Reassuring words there, and not at all unusual. The First Minister frequently reminds us of her commitment to the righteous path over the easy one, as a cursory glance at her past speeches reveals. In February 2016, her pledge was to make tough decisions over health and social care; in May 2015, she was going to face the music on the education system.

Odd, then, that her government isn’t willing to withdraw support for the expansion of Heathrow Airport, an ill-timed project that would boost carbon dioxide emissions in the middle of our rapidly-closing window of opportunity to prevent runaway climate change.

It’s almost as if ministers like to talk about cutting carbon emissions more than they like to make the tough decisions that would actually support that goal.

It shouldn’t even be a terribly difficult decision. The Scottish Government has already rather boldly scrapped its long-held high-profile commitment to abolishing air passenger duty, and withstood the backdraft from that, so why not this? The justification for Heathrow expansion is that it would be good for business but isn’t this the perfect moment to push sustainable alternatives to frequent business travel, as part of the green recovery ministers say they are committed to?

And hasn’t the High Court in London made the decision easier by ruling that the Heathrow runway plan is unlawful because it doesn’t take climate emissions into account? (Even the UK Government isn’t appealing the ruling, though the airport itself intends to.)

The tide seems to be going out on this project which makes the Scottish Government’s apparent support for it all the more perplexing.

A year ago, the mood music was rather different. Questioned about it, Ms Sturgeon said she would review support for the Heathrow third runway through the “new lens of climate change”.

She could hardly say anything else, given that she’d only just declared a “climate emergency”.

**Exercise tasks**
[A] In the Heathrow commentary, why did the High Court in London rule the runway plan unlawful?
[B] Rewrite the paragraph of the Heathrow commentary that begins "It shouldn't even be a terribly difficult decision" in a shorter form, keeping its main facts.

**Extracted data**
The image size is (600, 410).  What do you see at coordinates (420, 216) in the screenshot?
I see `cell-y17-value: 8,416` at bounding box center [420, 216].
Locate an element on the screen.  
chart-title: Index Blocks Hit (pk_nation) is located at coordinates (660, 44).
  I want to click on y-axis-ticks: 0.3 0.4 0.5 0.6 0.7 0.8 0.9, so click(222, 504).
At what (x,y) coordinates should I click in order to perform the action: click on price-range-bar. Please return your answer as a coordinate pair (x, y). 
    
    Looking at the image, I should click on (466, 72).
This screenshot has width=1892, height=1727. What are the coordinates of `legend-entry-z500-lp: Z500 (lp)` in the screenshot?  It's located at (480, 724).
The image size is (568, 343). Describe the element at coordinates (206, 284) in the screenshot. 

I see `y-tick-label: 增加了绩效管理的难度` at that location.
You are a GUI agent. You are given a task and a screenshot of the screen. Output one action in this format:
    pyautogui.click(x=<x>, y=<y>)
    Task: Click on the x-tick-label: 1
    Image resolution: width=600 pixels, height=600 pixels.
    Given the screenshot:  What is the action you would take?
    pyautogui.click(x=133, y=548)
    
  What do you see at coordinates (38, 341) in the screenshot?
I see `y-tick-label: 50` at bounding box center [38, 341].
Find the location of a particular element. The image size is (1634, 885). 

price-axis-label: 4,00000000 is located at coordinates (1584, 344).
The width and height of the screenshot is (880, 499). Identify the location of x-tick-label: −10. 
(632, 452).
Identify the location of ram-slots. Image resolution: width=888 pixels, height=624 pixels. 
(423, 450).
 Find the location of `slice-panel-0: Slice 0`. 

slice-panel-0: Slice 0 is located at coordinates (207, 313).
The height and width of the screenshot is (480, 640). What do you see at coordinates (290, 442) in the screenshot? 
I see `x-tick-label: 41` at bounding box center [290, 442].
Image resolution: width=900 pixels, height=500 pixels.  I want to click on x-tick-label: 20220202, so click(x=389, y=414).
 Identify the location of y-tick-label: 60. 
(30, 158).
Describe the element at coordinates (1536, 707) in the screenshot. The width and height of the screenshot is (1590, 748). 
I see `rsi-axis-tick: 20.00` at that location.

**Activity answers**
[A] It ruled the plan unlawful because it doesn't take climate emissions into account.

[B] The decision should be easy. The Scottish Government has already dropped its long-held, high-profile pledge to abolish air passenger duty and weathered the backlash. Heathrow expansion is defended as good for business. Yet this is the ideal moment to push sustainable alternatives to frequent business travel, as part of the green recovery ministers say they back.